* Aim of the exercise *
Tally the lines of the listing that contain the word "screenshot", then give the total and nothing else.

* Record extracts *
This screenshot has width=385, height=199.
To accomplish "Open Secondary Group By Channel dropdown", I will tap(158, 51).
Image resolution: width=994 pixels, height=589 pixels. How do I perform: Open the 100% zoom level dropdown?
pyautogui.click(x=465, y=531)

--

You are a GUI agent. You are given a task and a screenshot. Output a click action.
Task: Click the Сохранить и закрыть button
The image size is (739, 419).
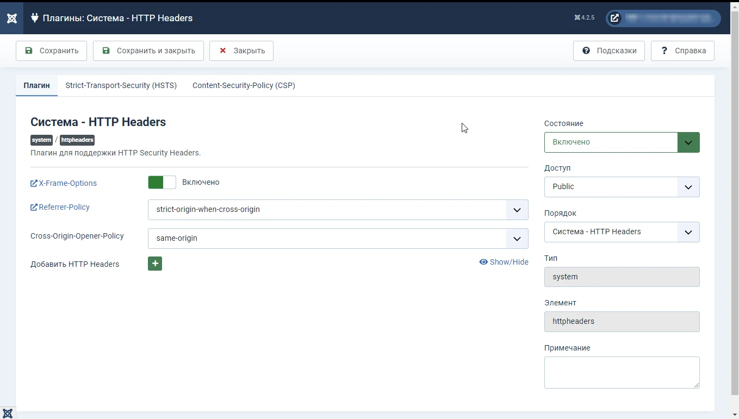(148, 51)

* Solution for this exercise *
2